What I am talking about is a genuine evaluation and dismissal of an event (and related emotions) that has been judged to be inconsequential. “Overlook” the small stuff and save “forgiveness” for the big things… (from the blog of Baptist minister Hixon) Clearly determine what’s important and what’s relatively inconsequential – and make sure this is clear when you present your findings.

3 comments to “Genuine evaluation” snippets from across the globe

  • Irene Guijt

    Some important contrasts presented but also one that doesn’t entirely align – tell the whole story but cut to the chase? Include activities, outputs and outcomes AND identify the issue of essence/determine what’s important? Um? Are both possible at the same time?

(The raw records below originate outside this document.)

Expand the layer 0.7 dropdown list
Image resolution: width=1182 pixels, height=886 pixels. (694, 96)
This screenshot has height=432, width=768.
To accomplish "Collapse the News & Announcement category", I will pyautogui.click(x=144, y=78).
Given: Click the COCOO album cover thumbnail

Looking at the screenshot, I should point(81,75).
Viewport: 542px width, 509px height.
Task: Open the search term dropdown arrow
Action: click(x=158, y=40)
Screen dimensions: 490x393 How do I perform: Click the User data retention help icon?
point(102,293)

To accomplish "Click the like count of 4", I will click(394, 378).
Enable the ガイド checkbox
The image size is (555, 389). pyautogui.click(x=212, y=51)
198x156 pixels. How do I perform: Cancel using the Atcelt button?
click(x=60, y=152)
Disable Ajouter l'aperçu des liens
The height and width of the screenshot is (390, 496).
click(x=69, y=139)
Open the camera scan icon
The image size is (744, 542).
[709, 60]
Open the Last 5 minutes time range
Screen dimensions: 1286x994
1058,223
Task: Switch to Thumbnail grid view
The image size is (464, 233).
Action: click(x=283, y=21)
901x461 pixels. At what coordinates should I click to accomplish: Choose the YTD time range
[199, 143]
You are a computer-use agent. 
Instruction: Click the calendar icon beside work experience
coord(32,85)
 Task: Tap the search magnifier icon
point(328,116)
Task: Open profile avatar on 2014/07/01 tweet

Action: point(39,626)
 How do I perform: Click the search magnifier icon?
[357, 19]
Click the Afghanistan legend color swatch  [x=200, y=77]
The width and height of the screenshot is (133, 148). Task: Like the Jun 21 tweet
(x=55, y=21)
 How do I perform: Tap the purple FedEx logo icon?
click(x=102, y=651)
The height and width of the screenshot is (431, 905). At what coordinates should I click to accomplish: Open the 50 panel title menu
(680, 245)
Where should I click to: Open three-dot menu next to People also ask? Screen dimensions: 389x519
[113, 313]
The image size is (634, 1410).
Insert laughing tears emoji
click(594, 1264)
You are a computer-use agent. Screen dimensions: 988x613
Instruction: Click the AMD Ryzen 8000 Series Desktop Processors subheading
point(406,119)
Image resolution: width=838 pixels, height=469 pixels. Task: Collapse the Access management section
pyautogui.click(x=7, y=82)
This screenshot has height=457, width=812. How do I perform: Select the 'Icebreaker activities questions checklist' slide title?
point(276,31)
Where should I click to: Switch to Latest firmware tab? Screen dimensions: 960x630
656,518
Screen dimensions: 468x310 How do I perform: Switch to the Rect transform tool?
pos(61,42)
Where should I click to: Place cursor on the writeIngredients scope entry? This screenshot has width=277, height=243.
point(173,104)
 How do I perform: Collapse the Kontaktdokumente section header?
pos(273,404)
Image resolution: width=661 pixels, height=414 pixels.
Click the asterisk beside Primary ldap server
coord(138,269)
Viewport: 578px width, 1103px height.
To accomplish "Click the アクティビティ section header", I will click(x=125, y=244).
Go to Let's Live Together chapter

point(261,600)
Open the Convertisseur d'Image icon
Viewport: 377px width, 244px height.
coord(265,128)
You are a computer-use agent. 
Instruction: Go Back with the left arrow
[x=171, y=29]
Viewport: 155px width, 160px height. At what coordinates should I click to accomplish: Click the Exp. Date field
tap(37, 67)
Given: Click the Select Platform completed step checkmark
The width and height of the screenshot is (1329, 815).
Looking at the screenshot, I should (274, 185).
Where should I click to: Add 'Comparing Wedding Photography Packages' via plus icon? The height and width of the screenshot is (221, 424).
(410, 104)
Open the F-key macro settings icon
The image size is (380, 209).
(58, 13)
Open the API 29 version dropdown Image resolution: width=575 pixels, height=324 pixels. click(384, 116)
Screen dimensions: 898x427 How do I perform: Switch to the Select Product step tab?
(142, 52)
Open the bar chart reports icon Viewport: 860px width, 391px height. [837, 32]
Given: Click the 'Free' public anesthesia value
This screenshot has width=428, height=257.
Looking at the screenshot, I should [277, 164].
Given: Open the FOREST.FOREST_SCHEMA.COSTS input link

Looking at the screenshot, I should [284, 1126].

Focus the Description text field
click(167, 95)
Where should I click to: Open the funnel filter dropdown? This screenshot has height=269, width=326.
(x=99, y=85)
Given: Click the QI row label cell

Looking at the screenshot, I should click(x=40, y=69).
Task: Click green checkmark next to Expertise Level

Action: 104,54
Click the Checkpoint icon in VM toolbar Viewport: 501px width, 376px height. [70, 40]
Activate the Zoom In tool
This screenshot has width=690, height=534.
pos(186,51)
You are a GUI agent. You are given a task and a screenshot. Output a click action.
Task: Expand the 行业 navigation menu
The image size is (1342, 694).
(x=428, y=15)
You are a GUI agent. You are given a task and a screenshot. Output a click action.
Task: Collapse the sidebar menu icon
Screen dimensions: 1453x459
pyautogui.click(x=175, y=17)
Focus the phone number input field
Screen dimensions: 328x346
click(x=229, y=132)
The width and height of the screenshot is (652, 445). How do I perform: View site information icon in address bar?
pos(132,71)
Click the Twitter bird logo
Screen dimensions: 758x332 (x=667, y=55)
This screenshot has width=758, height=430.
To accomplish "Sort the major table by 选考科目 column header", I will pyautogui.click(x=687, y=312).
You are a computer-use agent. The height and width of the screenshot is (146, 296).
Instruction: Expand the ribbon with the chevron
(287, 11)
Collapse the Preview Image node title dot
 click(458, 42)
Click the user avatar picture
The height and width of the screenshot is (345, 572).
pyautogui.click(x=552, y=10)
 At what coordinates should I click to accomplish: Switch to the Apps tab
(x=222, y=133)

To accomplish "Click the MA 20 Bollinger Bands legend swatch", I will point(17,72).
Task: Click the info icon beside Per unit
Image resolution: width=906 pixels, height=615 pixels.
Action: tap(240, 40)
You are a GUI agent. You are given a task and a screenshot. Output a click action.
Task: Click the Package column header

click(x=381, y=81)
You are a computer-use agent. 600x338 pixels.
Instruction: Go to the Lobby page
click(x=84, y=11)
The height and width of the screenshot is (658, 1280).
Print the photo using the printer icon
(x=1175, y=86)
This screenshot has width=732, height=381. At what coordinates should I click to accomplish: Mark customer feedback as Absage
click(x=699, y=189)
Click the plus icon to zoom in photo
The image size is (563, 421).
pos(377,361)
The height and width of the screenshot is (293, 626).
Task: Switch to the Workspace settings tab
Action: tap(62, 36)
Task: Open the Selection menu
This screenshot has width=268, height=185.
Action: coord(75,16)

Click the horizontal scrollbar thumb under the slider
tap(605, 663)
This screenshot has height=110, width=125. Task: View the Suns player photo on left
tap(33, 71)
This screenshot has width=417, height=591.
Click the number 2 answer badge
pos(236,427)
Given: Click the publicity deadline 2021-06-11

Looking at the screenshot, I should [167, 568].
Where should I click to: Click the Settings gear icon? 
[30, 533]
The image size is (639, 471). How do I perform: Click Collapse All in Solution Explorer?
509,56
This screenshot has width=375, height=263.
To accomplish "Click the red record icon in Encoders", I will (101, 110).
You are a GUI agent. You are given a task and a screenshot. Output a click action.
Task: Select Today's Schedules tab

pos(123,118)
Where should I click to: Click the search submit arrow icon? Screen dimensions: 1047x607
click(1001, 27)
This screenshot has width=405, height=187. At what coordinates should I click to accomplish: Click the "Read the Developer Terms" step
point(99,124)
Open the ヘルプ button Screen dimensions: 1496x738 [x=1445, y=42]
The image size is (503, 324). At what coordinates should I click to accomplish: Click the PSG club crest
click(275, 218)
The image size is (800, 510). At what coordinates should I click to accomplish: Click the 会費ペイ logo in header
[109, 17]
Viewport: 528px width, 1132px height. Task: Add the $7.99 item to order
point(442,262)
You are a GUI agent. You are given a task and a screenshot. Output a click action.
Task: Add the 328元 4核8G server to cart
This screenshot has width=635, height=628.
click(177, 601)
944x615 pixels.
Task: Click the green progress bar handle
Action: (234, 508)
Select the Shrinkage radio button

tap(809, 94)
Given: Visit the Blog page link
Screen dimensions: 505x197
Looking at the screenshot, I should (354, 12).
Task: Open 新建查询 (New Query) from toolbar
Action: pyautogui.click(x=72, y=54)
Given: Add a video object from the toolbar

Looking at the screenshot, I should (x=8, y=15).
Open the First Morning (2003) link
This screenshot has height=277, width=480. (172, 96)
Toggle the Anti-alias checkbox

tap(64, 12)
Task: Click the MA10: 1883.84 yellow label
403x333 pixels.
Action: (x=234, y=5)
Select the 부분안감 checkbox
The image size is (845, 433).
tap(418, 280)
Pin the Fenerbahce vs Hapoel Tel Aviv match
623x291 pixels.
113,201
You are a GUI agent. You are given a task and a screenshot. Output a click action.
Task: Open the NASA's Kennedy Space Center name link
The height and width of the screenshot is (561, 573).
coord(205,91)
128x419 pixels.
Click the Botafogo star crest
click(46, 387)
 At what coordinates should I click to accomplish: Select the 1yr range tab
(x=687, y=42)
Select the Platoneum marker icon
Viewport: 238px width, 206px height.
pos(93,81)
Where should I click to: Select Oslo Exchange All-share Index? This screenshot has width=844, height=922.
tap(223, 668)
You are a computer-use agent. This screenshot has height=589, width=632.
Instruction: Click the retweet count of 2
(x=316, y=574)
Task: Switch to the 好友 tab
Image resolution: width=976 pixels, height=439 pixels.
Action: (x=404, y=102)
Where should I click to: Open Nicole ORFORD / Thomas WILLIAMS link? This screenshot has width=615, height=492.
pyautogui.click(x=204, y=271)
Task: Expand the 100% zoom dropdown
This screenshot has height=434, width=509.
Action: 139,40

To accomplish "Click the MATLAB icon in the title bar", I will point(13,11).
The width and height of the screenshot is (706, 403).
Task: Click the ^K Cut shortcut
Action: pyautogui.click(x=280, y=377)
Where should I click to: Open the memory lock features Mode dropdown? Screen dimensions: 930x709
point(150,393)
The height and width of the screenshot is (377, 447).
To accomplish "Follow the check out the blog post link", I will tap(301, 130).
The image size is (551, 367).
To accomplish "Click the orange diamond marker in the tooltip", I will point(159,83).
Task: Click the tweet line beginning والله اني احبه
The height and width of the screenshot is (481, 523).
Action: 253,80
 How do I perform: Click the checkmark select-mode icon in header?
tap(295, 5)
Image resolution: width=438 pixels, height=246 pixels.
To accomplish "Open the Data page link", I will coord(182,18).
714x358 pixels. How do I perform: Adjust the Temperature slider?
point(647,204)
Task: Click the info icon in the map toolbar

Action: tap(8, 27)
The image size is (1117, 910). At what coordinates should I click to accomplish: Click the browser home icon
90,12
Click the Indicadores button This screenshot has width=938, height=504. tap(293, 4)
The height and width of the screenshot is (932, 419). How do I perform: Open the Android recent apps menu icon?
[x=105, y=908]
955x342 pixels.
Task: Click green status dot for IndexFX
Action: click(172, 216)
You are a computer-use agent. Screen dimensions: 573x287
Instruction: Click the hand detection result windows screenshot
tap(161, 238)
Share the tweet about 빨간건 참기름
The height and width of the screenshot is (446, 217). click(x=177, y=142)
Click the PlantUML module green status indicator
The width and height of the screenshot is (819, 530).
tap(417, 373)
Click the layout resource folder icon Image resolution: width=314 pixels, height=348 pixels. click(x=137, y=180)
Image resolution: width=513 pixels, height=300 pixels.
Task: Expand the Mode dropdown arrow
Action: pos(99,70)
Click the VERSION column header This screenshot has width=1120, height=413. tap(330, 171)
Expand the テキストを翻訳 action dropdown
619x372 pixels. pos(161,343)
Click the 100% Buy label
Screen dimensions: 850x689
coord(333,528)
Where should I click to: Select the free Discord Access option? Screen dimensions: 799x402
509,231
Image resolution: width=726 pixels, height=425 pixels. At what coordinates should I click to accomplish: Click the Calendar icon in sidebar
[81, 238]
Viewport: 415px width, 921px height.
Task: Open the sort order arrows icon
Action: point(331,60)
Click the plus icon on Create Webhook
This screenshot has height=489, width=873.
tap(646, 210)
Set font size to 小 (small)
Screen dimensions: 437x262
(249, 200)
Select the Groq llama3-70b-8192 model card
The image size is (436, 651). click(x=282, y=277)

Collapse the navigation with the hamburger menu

    I understand the need for both as I am heavily involved in an M&E system lasting 5 years that requires me absolutely to do and know both. But from the outside, what’s the real message? Emerging from a year of excess detail that has enabled me now to ‘identify the issues of essence’, I would have liked to have had shortcuts 18 months ago to help me prioritize a bit earlier. My capacity limitation? Perhaps. Probably. Surely. But I suspect I’m not the only one facing this choice of opting for less once you know the whole, and simplicity of design on the other side of initially messy trials. Do we learn how to identify the essence? Or do we get given the advice of ‘not nice to know but need to know’ and then need to figure it all out through trial and error?

    A general musing on how evaluation capacity is built and where guidance is given on how to prioritise when dealing with large and diverse efforts (11 countries, 170+ organisation, 5 year, multi donor, multi-level).

  • Patricia Rogers

    Good question! Probably the answer does lie in managing the paradoxes you have identified. So simultaneously focusing on the specific evaluation questions and criteria, as Jane advocated in evaluation reporting, and being open to the messiness and detail of what is happening.

    Being able to do this effectively takes more than one person, which is why I think evaluation needs to be a team sport.

  • Jane Davidson

    Irene, thanks for the question/comment – I actually think this is hugely important, and (as Patricia says) an ongoing paradox management challenge in all evaluation.